▶ **EXERCISE DATA**:
===============

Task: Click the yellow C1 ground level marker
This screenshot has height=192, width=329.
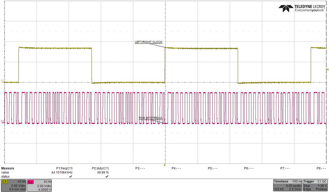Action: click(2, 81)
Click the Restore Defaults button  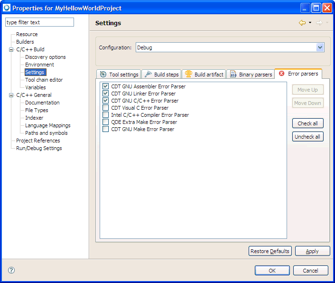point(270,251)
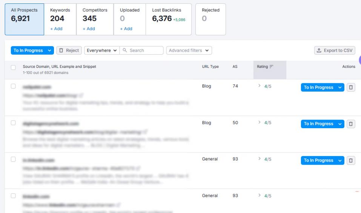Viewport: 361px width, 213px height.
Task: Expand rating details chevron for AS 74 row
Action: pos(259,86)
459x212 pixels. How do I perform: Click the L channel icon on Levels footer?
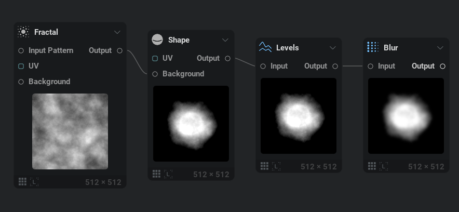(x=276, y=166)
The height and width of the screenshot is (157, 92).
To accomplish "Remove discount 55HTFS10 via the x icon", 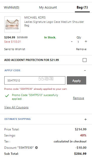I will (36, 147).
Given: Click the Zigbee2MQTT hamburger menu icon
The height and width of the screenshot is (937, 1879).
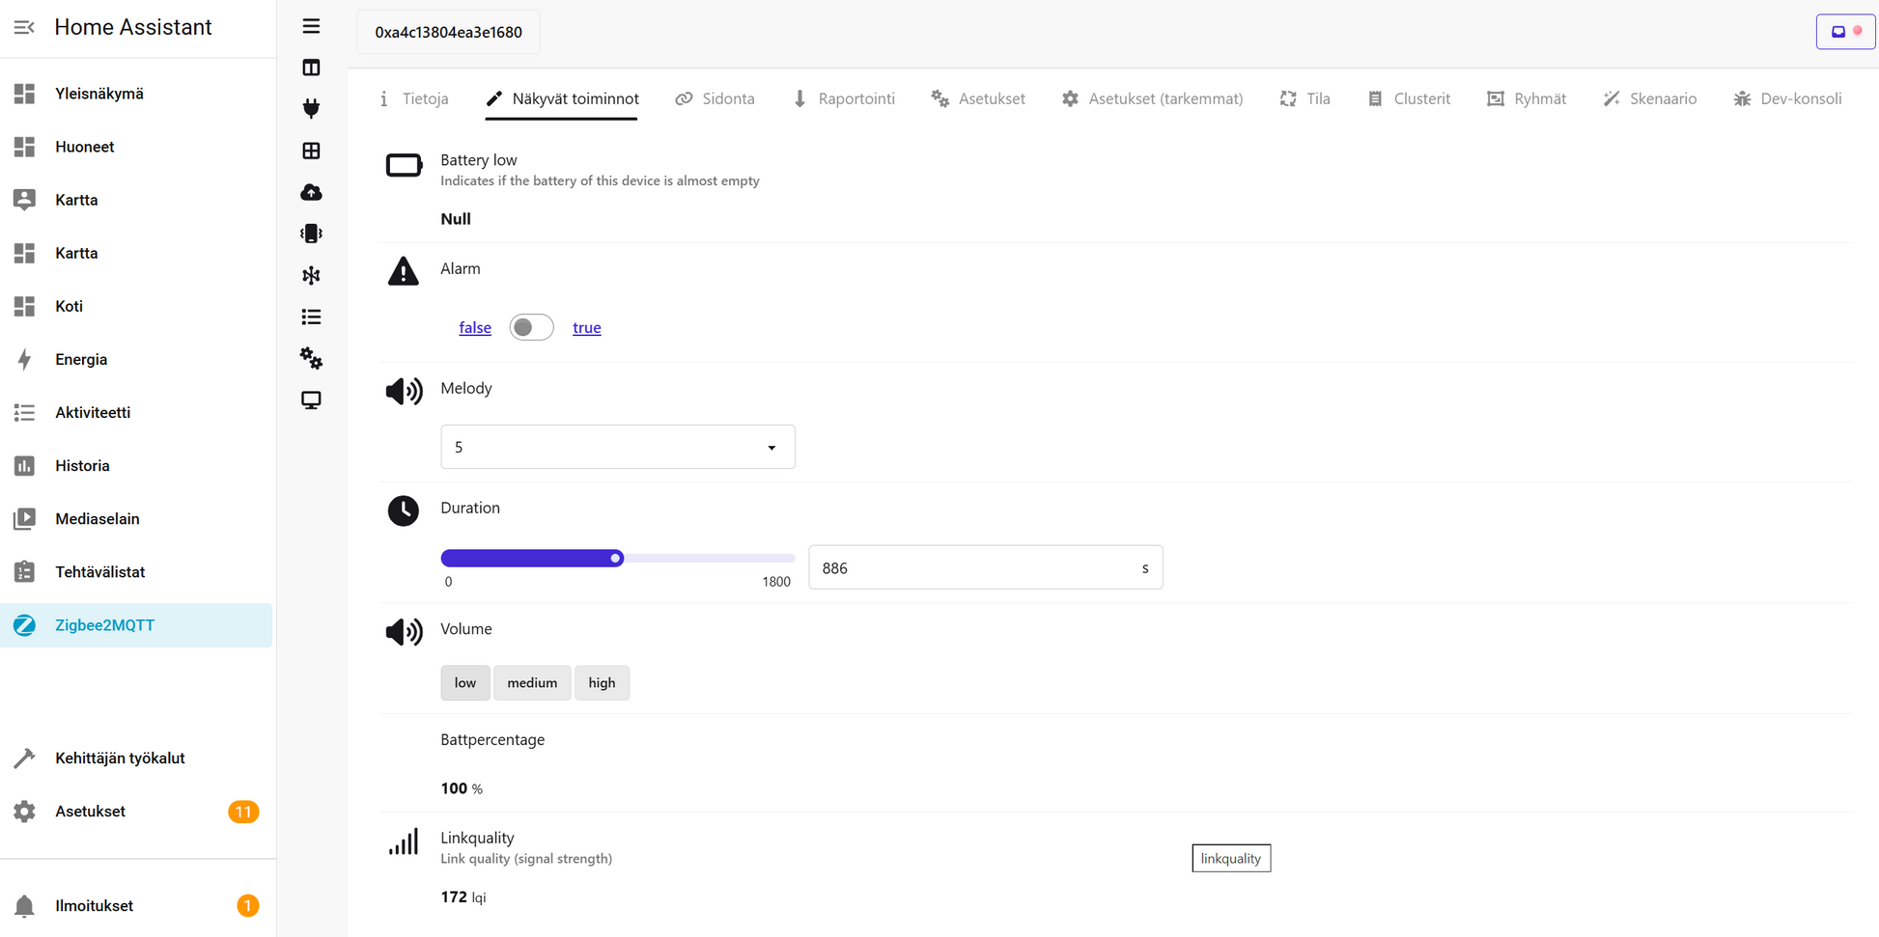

===============

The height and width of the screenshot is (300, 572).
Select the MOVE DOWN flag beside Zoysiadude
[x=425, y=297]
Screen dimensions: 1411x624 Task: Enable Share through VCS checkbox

===============

▶ **WHAT YOU SHOULD DO**:
Begin at the line that has "The height and width of the screenshot is (300, 572)." in the entries above; stop after the line that has "Screen dimensions: 1411x624". Transcribe exactly those lines and no others.

▶ **EXPECTED ANSWER**:
The height and width of the screenshot is (300, 572).
Select the MOVE DOWN flag beside Zoysiadude
[x=425, y=297]
Screen dimensions: 1411x624 Task: Enable Share through VCS checkbox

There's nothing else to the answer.